Make an exact copy, without pictures, of the lines below from the one containing "Click the Undo icon in the toolbar" to the last line, both ends included.

▶ **Supplied records**:
--- START ---

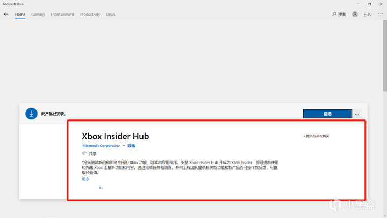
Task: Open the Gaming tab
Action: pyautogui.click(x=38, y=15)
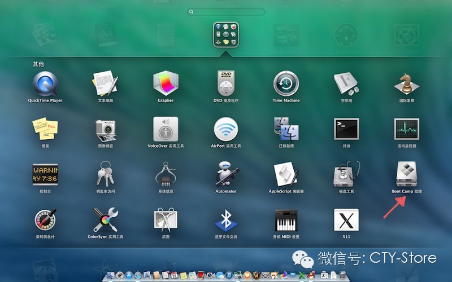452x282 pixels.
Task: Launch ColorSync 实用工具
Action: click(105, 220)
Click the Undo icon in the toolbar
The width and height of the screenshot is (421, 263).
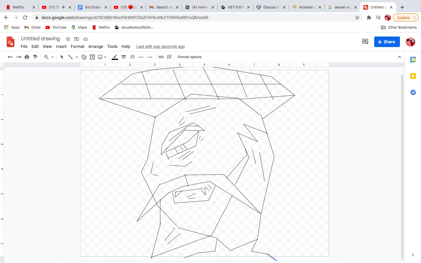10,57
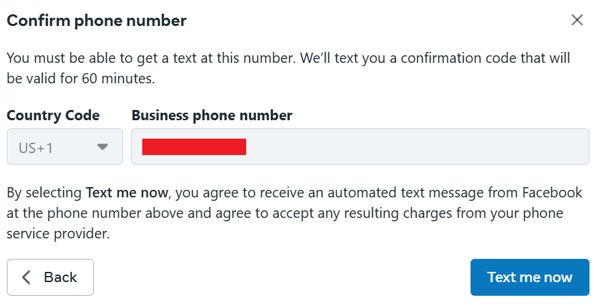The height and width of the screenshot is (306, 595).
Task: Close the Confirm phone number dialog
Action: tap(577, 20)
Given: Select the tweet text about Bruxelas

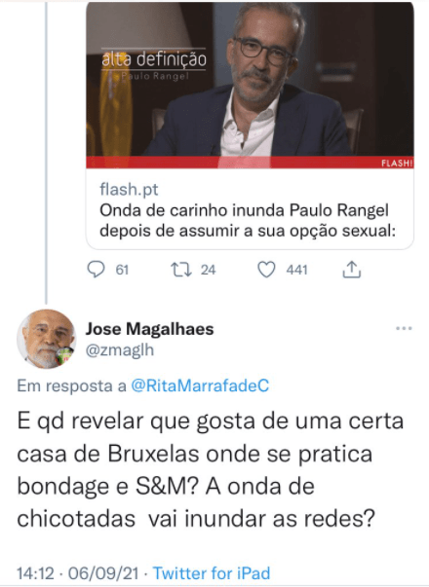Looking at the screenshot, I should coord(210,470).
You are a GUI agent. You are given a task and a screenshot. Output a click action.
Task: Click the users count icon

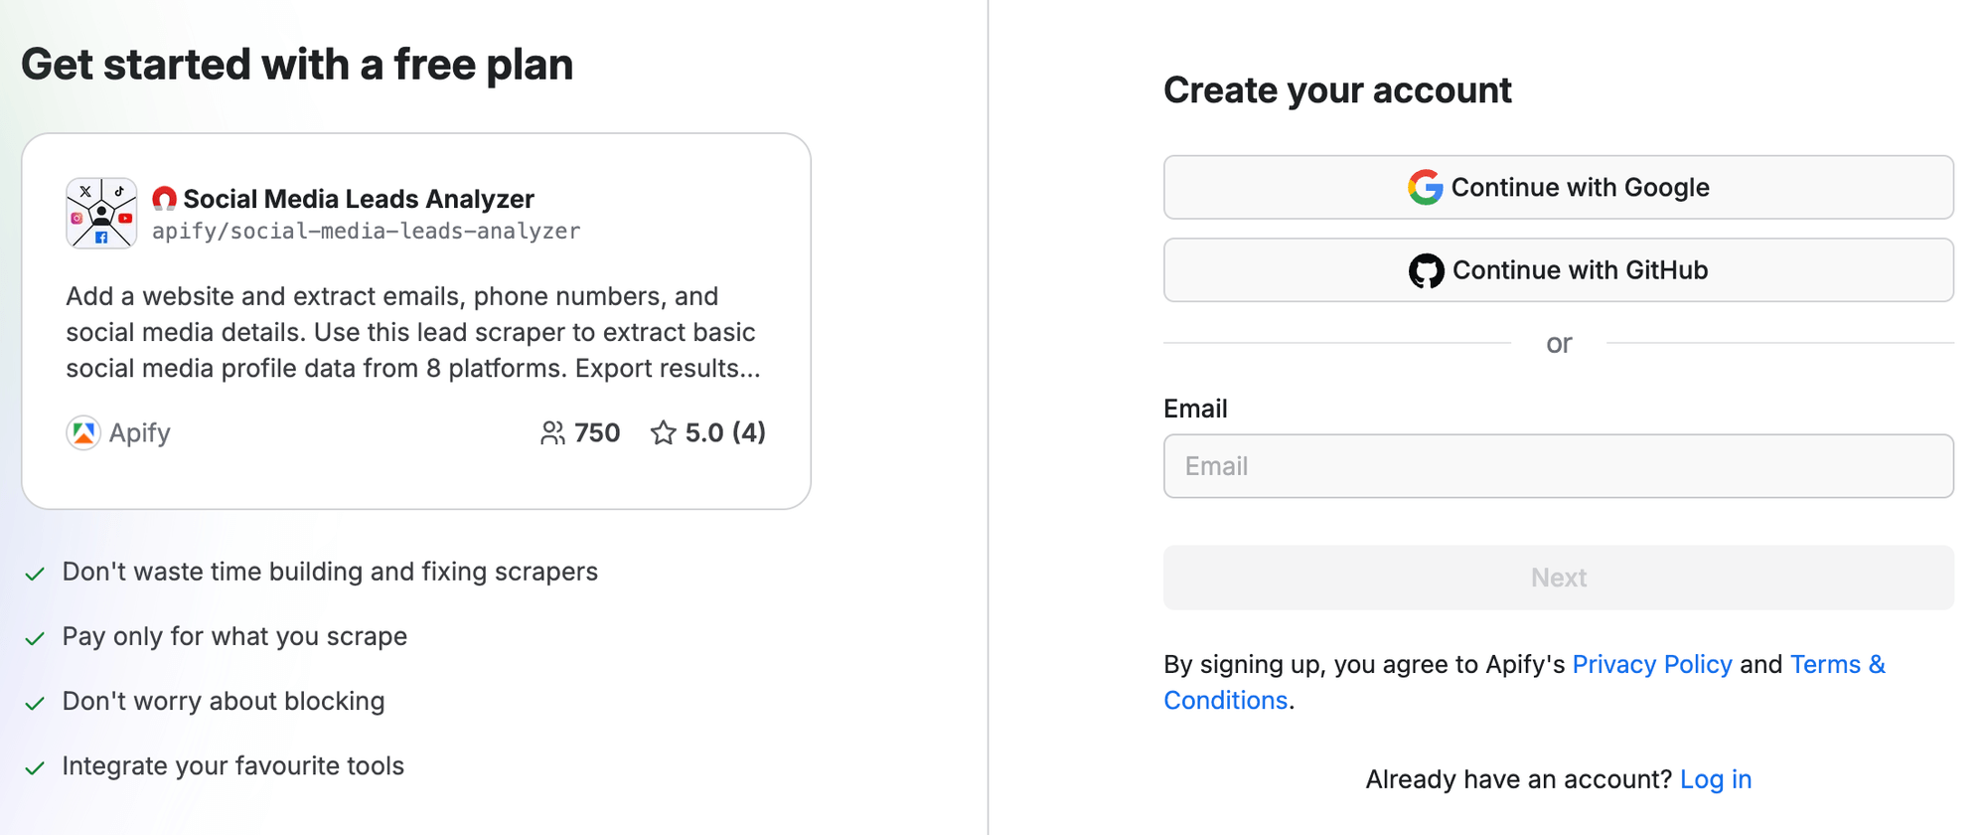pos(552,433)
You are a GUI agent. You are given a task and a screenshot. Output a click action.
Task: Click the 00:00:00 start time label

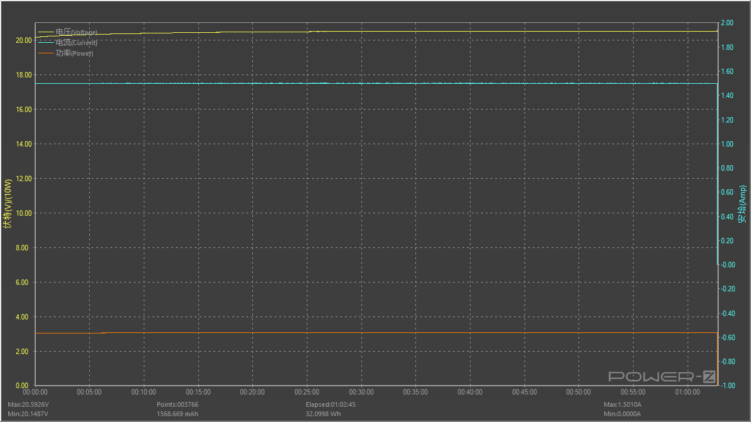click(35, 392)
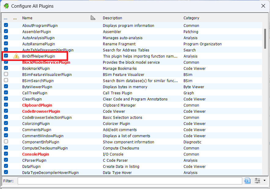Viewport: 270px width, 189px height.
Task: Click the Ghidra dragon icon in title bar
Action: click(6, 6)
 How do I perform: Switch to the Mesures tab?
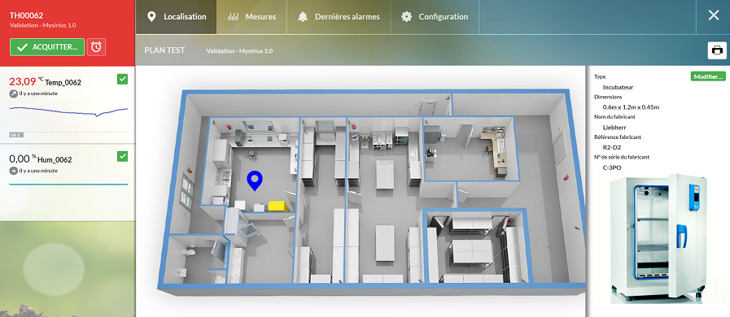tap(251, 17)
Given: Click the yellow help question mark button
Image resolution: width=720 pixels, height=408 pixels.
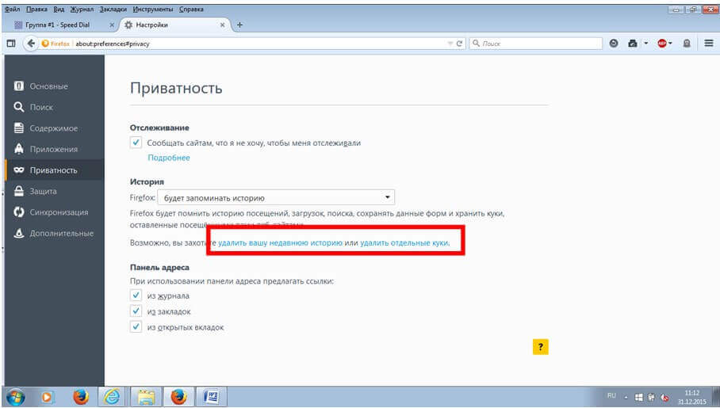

--- END ---

▶ **Response for this exercise**:
Click the Undo icon in the toolbar
The width and height of the screenshot is (421, 263).
10,57
The height and width of the screenshot is (306, 595).
Task: Close the Confirm phone number dialog
Action: tap(577, 20)
Given: Select the tweet text about Bruxelas

Looking at the screenshot, I should coord(210,470).
You are a GUI agent. You are given a task and a screenshot. Output a click action.
Task: Click the users count icon

pos(552,433)
You are a GUI agent. You are given a task and a screenshot. Output a click action.
Task: Click the 00:00:00 start time label

click(35, 392)
Viewport: 270px width, 189px height.
Task: Click the Ghidra dragon icon in title bar
Action: click(6, 6)
 How do I perform: Switch to the Mesures tab?
tap(251, 17)
Given: Click the yellow help question mark button
Image resolution: width=720 pixels, height=408 pixels.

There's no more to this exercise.